Trigger points are not visible with traditional medical testing such as MRI or X-ray. When trigger points are not treated, they will create satellite trigger points in the affected area. For instance, a trigger point in the trapezius may cause a trigger point to appear in the temple. The trigger point in the temple then may cause a trigger point to appear in the jaw. And, voilà! - a case of TMJ.
"Trigger Points" are tender spots in muscles and "Dry Needling" refers to needles without an injection. "Myofascial Therapy" tells us that the treatment is directed to muscle and connective tissue. It is not acupuncture. Acupuncture uses diagnosis of energy flow (Qi) and needle treatment into specific points that are located on the energy channels (meridians).
Trigger Point Dry Needling is a cost effective and efficient technique for the treatment of myofascial pain and dysfunction. The approach is based on Western anatomical and neurophysiological principles.
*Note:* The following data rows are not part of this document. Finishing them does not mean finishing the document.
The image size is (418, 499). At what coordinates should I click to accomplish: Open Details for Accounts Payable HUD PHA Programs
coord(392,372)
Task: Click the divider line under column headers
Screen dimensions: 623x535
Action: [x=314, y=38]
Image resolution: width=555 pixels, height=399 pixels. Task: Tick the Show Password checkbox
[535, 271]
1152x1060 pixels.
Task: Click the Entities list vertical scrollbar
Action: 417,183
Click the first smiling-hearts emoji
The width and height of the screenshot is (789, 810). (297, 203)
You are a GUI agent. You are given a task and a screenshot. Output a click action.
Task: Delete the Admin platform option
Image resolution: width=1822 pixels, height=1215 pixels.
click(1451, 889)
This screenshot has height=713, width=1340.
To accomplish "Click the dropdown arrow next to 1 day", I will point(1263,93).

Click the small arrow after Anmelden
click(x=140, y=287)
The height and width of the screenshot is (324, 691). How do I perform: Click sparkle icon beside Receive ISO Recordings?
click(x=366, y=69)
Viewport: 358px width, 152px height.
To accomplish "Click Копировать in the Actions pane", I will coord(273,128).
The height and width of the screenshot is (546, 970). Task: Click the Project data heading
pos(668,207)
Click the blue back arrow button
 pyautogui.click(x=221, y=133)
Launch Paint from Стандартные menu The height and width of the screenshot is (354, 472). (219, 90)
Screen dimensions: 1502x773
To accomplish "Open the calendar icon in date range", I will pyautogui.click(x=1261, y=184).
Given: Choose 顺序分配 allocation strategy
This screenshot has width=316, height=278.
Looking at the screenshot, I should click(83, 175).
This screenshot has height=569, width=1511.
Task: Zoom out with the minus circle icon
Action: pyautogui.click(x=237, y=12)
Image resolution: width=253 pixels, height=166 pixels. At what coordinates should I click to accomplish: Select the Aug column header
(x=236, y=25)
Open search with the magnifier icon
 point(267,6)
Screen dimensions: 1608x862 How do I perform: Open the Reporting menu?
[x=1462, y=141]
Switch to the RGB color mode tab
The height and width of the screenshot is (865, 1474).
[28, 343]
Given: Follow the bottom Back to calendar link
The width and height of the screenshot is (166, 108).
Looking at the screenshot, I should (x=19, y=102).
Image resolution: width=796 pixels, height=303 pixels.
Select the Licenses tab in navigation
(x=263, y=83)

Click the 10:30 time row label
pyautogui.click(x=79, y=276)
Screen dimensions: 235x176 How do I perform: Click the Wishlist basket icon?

Physicians Dr Travell and Simons defined a myofascial trigger point as a "Hyperirritable spot in a skeletal muscle." The spot is painful on compression and can give rise to characteristic referred pain, referred tenderness, motor dysfunction and autonomic phenomena.
Myofascial trigger points (MTrPs) are commonly seen in both acute and chronic pain conditions. Researchers Hendler and Kozikowski site Myofascial trigger points as the most commonly missed diagnosis in chronic pain patients.
Over the years it has been shown that it is possible to deactivate TrPs by injecting them with a large number of disparate substances (Lu & Needham 1980) The only reasonable inference drawn from this is that the pain relief obtained is not dependent on the specific properties that the substance may contain but rather on the stimulation of the needle used for the injection itself.
One of the first physicians to employ Dry Needling extensively for this purpose was Dr Karel Lewit of Czechoslovakia. Lewit (1979) reported favourably on the use of this technique in a series of 241 patients with musculoskeletal pain. The work of Hong and Jennifer Chu support Lewitt's work and emphasize the therapeutic importance of eliciting a LTR (local twitch response).
Dry Needling may mechanically disrupt the integrity of the dysfunctional endplates within the trigger area - resulting in mechanical and physiological resolution of the TrPs. A fascinating new study by Jay Shah shows biochemical changes in the TrP following twitch elicitation. This was done by real time blood micro-sampling of the TrP as it was needled.
Many years of work by Drs David Bowsher and Peter Baldry amongst other show a strong pain inhibitory role played by Opioids released by needling stimulation of A delta receptors.
Dr Chan Gunn in his I.M.S. approach and Dr Fischer in his segmental approach to Dry Needling strongly advocate the importance of clearing TrPs area in both peripheral and spinal areas.
Today many Medical doctors, Physiotherapists, Chiropractors and Acupuncturists are using Dry Needling effectively and extensively within their practices for the treatment of Myofascial Pain & Dysfunction
Dr Peter Pedersen (Chiropractor and Osteopath) has researched Myofascial Therapy Trigger Point Therapy and Neuromuscular Technique for over 35 years and has developed "Pain Relief Protocols" incorporating Dry Needling, Biomesotherapy, Golgi Organ Tendon Stretch Technique and Applied Kinesiology Reflex Release.